What the task asks » Report each line of the data below in which "agent" appears.

Record excerpts »
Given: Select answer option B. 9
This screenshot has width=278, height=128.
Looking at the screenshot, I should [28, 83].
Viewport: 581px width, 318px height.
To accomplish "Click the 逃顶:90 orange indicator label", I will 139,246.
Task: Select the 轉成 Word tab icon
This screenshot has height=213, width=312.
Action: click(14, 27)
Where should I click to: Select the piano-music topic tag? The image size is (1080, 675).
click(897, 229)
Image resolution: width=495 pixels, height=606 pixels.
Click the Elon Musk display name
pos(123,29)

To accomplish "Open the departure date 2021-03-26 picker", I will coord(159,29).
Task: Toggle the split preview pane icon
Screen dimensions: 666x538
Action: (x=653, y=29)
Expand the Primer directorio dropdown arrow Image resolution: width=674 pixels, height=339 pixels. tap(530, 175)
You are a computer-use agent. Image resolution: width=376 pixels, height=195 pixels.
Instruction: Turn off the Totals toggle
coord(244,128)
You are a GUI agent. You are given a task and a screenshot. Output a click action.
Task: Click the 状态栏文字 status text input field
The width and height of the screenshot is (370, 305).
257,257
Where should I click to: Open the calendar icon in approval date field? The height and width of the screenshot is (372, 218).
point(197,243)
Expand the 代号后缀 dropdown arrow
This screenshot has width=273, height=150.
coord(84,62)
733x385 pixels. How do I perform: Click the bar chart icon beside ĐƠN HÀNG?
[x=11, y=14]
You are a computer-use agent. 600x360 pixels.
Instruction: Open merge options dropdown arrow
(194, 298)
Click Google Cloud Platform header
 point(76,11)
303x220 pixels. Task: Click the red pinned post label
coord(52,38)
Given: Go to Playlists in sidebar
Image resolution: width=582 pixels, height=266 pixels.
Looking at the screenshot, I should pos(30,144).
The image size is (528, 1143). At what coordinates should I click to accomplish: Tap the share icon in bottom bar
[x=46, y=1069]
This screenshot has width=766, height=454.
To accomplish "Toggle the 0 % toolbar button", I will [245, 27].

Exercise response »
You are a computer-use agent. Image resolution: width=376 pixels, height=195 pixels.
You are a GUI agent. You are given a task and a screenshot. Output a click action.
You are a computer-use agent. 600x360 pixels.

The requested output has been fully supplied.